The Conservative government is promising new funding for schools on reserves, as it struggles to overcome native resistance to a proposed First Nations education act.
But unless the chiefs can see their way clear to supporting the proposed changes, the government is warning it will abandon the effort entirely.
“I can confirm that indeed our government intends to invest new funds in K-12 education on reserve once a new legislative framework is passed,” Aboriginal Affairs Minister Bernard Valcourt told The Globe and Mail in an interview Monday. But the government will not table legislation without support, he added. “We will not impose anything on someone who doesn’t want it.”
Under the current system, Ottawa sends money to band governments, which operate schools on reserves. But with scarce funding, competing priorities and an entrenched suspicion of education being a tool of assimilation, First Nations schools are often far inferior to their provincially funded counterparts. About 60 per cent of on-reserve students fail to complete high school.
Former prime minister Paul Martin, who studies and advocates for First Nations issues, estimates that the gap between funding for First Nations students and the actual requirements, bearing in mind the challenges of remote locations and special-needs students in many cases, is in the range of $2,000 to $3,000 per pupil, for an on-reserve student population of 110,000. The Ontario government has estimated that closing the funding gap between provincial schools and on-reserve schools would require an additional $100-million in federal funding for that province alone.
But the minister would not specify how much additional funding might be available. “Until we have a framework in place and we know what we’re talking about, why throw figures in the air?” he replied, when asked about the scope of the additional funding.
The new act, a draft proposal of which has been posted on the ministry website for several weeks, would allow bands to pool resources and create First Nations education authorities, similar to provincial school boards. Chiefs and councils could also contract out responsibility for on-reserve education to a provincial government or private entities.
But many chiefs boycotted a consultation process leading up to the bill, saying it was yet another attempt by Ottawa to control native education, in the wake of the abuses of the residential school system.
In a letter last week to the minister, Assembly of First Nations National Chief Shawn Atleo said the draft legislation “is not acceptable to First Nations.” He set out conditions for support that included complete First Nations control over education, embedding First Nations languages and culture within the curriculum and, most important, increased funding.
Mr.
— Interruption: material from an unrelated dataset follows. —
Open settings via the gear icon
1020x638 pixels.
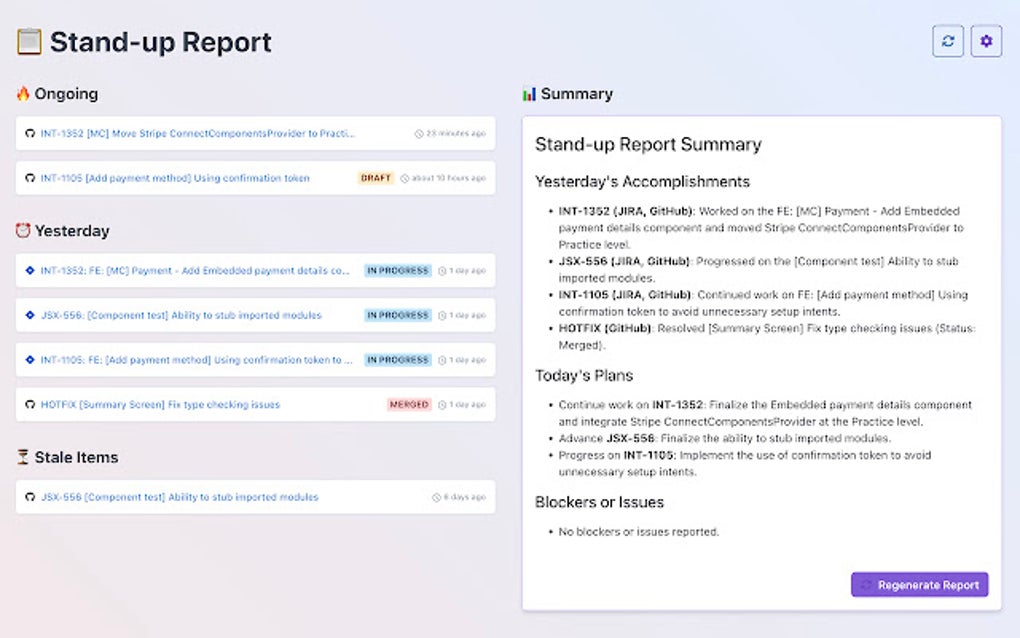pyautogui.click(x=986, y=41)
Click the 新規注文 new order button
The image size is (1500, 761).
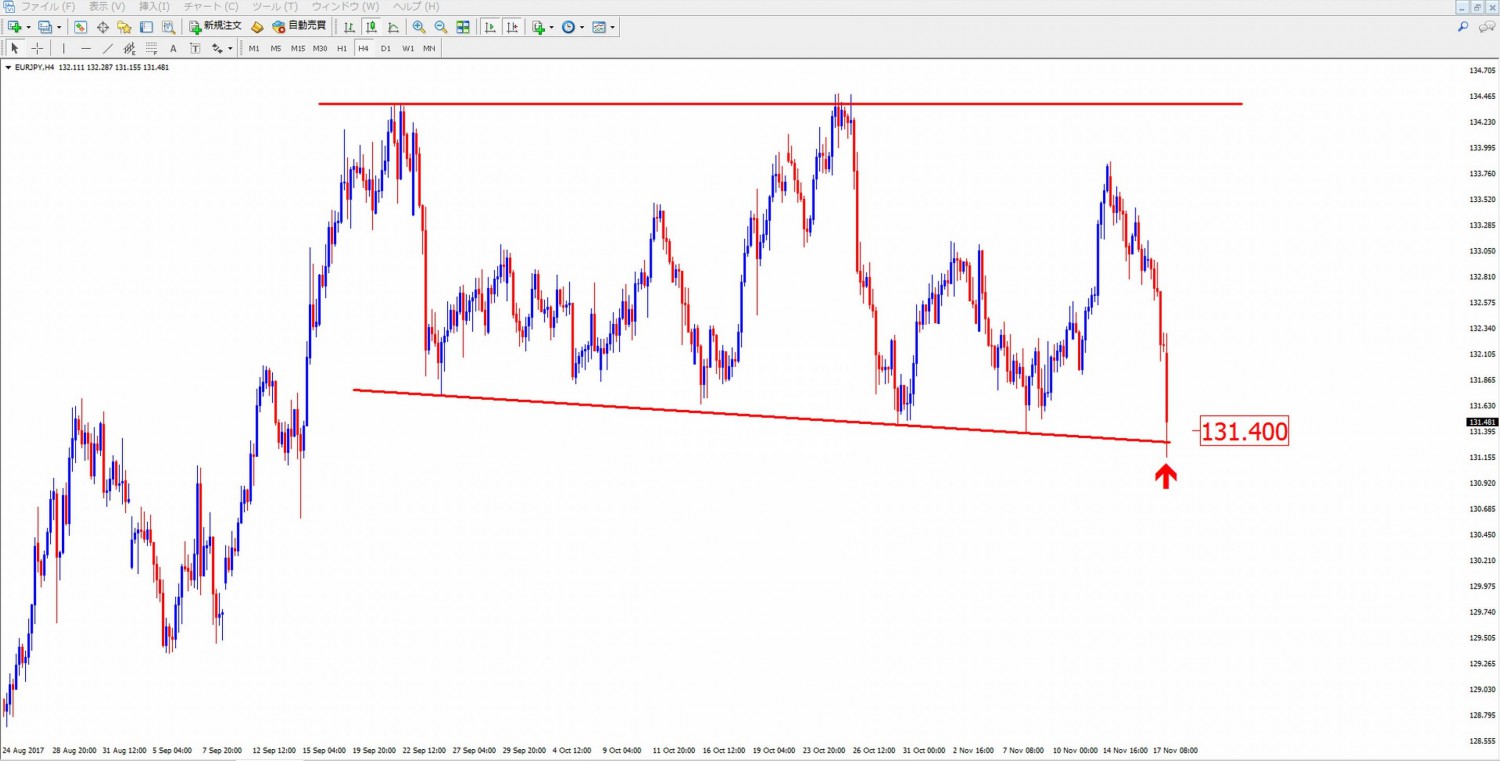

Valcourt suggested that those conditions could largely be met through negotiations with First Nations leaders.
“The desire for change runs deep, it is urgent, and it shared by students, educators, parents and chiefs,” he said. But “the proposal has been hijacked in some areas for political reasons, mostly on the issue of funding,” which is one reason he was prepared to promise the funding increase in advance of the legislation passing.
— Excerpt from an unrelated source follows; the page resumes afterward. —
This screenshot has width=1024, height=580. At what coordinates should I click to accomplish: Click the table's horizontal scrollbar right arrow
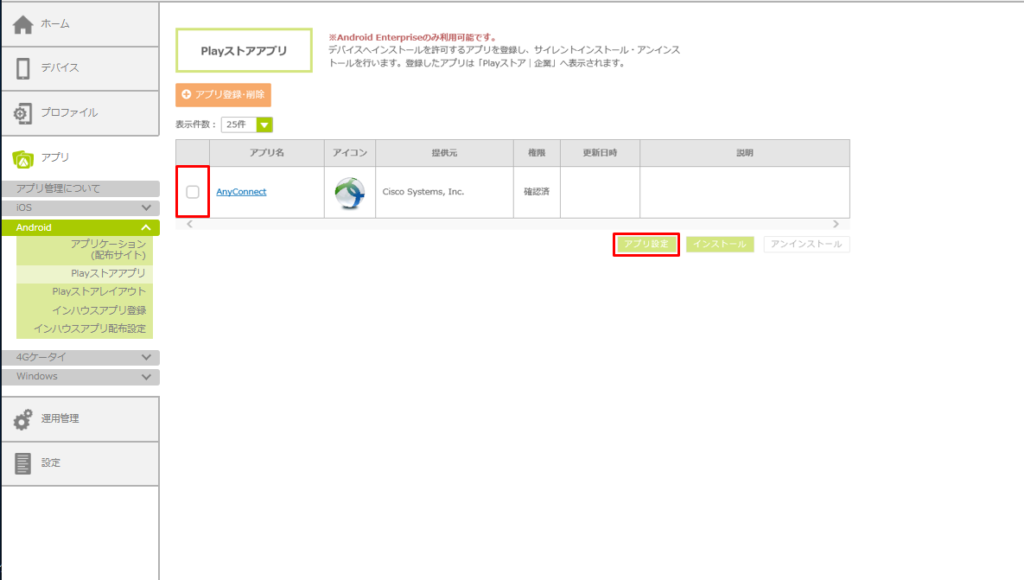click(x=836, y=224)
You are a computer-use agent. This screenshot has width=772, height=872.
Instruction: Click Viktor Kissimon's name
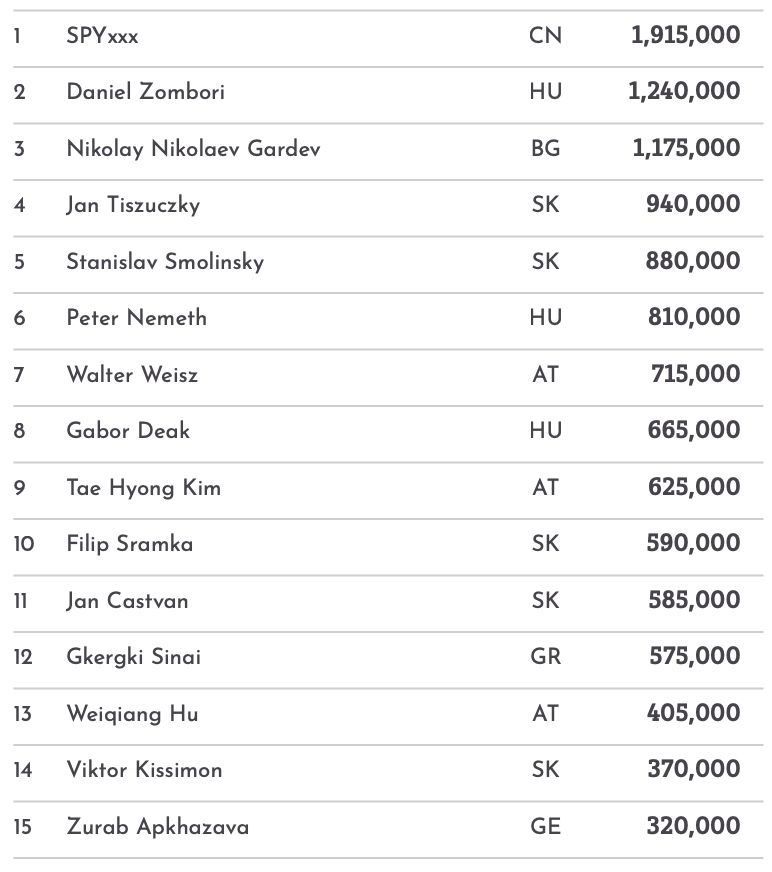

The lack of specifics on funding increases has led First Nation leaders to question why they would agree to a new education system without knowing whether there will be money to pay for it.
And while “of course money is the big issue across the country,” Morley Googoo, head of the AFN chiefs committee on education, said Monday in a telephone interview, there are many other concerns, including a lack of proper consultation and the power Ottawa would retain to intervene in schools without taking responsibility for them.
The government’s strategies “have been all over the place, unfortunately,” Mr. Googoo said.
The federal funding promise comes as a schism threatens to undermine the authority of the Assembly of First Nations. Even as the chiefs gather in Ottawa this week for AFN meetings, dissident leaders are promoting a new National Treaty Alliance, which would take a more confrontational approach in relations between First Nations and the federal government.
The dissident chiefs have essentially boycotted the consultations leading up to the proposed act, leaving Mr. Atleo with a difficult choice.
He can negotiate with Mr. Valcourt for more money for, and say in, on-reserve education, knowing that will further weaken his position among chiefs who oppose the education bill. Or he can stand with the bills’ opponents, which would almost certainly kill the bill, wasting years of efforts to improve the quality of education on reserves and consigning another generation of First Nations children to an inadequate education and all that follows from it.